Washington (Platts)–28Jul2014/403 pm EDT/2003 GMT

The Obama administration later this week is expected to fully delve into the three-year process to develop the next five-year plan for offshore oil and gas leasing, an effort expected to center on whether to allow drilling in US Atlantic waters and offshore Alaska.

The US Interior Department’s Bureau of Energy Management has already received hundreds of comments on which offshore areas should be auctioned off for oil and gas drilling from 2017 to 2022 and is expected to receive thousands more by Thursday, the deadline for its formal “request for information.”

The plan, which administration officials want to have finalized before Obama is scheduled to leave office in January 2017, is expected to spark broad disagreements between industry, which wants unfettered access to the outer continental shelf, and environmentalists, who want offshore drilling limited, if not shut down completely.

The plan has already drawn considerable concern from California’s Democratic congressional delegation, which has urged Interior officials to keep California’s offshore waters out of the five-year plan.
But the three OCS planning areas offshore California are largely seen as politically untenable and will likely draw little focus from industry lobbyists, according to Erik Milito, upstream director for the American Petroleum Institute.   Milito said that industry is expected to push for expanded drilling throughout the US Gulf of Mexico, as well as in the Atlantic and offshore Alaska.
The majority of the eastern Gulf and a portion of the central Gulf are subject to a congressional moratorium and are not expected to be open for leasing until 2022, but Milito said this should not prevent the administration from including it in its leasing plan.

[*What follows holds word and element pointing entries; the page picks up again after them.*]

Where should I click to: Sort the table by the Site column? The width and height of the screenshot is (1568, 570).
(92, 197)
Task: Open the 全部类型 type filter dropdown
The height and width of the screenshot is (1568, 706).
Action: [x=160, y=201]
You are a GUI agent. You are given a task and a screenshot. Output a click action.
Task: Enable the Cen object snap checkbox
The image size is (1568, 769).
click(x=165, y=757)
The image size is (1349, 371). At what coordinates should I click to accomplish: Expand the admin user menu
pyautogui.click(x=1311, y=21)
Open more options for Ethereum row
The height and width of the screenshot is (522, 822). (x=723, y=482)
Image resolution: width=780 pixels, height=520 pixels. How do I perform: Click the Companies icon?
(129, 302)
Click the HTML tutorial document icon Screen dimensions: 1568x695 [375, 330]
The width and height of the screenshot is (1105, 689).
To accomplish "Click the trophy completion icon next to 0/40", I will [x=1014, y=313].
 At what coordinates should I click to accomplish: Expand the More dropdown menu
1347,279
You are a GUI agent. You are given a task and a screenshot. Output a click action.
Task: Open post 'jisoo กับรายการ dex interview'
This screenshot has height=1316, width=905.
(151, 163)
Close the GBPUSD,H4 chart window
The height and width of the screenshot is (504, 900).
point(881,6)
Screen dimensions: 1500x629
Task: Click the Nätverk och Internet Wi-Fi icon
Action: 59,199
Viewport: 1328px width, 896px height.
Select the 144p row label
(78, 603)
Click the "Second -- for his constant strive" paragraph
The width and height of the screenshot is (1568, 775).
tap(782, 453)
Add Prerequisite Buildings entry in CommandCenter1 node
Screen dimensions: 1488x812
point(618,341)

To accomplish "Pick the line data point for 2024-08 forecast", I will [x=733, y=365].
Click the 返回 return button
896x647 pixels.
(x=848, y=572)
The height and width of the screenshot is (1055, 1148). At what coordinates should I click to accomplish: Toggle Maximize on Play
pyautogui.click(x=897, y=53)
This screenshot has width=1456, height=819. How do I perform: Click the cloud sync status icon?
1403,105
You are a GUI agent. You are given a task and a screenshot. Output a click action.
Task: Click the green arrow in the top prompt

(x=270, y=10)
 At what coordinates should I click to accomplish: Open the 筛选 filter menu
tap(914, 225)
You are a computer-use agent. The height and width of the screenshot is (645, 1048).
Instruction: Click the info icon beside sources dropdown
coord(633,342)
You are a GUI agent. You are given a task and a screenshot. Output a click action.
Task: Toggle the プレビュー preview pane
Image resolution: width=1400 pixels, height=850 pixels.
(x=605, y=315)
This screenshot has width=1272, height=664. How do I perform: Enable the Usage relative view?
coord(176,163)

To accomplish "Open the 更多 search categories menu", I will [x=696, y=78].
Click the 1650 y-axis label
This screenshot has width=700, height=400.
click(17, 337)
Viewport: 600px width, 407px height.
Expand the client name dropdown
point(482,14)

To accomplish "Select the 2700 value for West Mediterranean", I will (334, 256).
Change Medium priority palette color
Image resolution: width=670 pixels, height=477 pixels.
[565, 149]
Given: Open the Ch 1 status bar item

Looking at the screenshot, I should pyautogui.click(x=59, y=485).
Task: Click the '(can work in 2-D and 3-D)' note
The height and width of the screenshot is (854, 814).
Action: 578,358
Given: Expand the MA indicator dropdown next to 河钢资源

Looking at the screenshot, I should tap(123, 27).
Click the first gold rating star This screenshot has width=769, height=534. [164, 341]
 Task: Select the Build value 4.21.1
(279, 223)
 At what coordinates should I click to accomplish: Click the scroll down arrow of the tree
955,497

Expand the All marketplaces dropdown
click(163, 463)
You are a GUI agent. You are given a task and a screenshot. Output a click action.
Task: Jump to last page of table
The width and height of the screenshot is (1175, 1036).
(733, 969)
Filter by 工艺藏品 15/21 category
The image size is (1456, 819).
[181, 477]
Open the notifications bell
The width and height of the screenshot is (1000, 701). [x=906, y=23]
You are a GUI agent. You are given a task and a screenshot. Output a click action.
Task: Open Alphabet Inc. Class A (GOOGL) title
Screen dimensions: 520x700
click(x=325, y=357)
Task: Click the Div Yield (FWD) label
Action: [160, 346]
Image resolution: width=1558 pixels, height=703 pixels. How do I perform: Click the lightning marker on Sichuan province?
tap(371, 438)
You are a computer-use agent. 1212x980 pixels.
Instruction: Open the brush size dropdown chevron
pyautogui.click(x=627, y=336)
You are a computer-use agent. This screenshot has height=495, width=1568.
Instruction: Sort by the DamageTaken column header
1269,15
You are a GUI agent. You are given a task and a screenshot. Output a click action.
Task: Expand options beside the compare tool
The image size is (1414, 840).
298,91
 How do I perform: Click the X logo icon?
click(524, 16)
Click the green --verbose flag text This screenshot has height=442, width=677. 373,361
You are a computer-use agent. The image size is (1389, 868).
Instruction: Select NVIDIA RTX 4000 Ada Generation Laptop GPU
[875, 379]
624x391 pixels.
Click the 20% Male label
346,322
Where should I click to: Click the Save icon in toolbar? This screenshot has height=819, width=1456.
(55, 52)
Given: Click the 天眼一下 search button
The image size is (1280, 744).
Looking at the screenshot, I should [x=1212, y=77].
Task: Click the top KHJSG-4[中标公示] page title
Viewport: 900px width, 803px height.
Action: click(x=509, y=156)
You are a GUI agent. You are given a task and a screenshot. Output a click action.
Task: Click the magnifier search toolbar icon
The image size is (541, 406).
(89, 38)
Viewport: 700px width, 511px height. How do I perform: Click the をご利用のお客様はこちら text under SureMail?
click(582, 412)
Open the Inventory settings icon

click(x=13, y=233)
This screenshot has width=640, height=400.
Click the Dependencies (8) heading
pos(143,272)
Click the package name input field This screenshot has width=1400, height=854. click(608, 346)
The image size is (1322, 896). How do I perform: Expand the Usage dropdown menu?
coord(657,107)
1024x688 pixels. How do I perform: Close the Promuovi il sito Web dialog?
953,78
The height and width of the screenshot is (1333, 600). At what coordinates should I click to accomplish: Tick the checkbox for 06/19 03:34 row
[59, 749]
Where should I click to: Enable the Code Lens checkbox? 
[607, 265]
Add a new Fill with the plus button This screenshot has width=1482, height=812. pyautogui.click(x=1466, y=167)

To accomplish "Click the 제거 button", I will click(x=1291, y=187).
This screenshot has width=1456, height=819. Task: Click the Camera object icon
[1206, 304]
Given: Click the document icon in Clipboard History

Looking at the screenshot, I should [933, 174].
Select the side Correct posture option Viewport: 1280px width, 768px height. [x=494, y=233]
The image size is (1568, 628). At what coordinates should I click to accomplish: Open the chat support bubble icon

The moratorium, he said, could always be reversed and, like any other offshore areas where oil and gas could be produced, the administration should not stand in the way.

“If you keep areas out of the program, then you’re taking those opportunities off the table and you’re pushing things way further out,” Milito said. “From our long-term energy planning standpoint, both from the government and the industry, it’s important to keep options on the table and not take them off the table.”

The administration is expected early next year to approve applications for companies to conduct seismic testing in the mid- and south Atlantic, but BOEM and industry officials said the administration could include the Atlantic in its next five-year plan even if these tests to update decades-old data are not complete.

Just because a lease sale is scheduled for a particular planning area, there’s no guarantee a lease sale will take place, Milito said.

“It just means you’re including opportunities for a potential lease sales,” he said. “If you don’t include the Atlantic then you have no possibility of doing it.”

BOEM’s current 2012-2017 schedule includes 15 lease sales — 12 in the Gulf of Mexico and three offshore Alaska, with the latter including sales planned for the Chukchi Sea and Cook Inlet in 2016 and the Beaufort Sea in 2017. Only six of the 26 OCS planning areas are included in the current leasing program.

Alaska Senator Lisa Murkowski, the top Republican on the Senate Energy and Natural Resources Committee, wants to see additional drilling offshore Alaska, but is not pushing for a specific plan outside of simply expanding leasing offshore the state, according to Robert Dillon, a spokesman.  In other words, Murkowksi is not specifying which of the 15 federal planning areas offshore Alaska she wants to see included in the next leasing plan. Dillon said the specifics would be up to industry.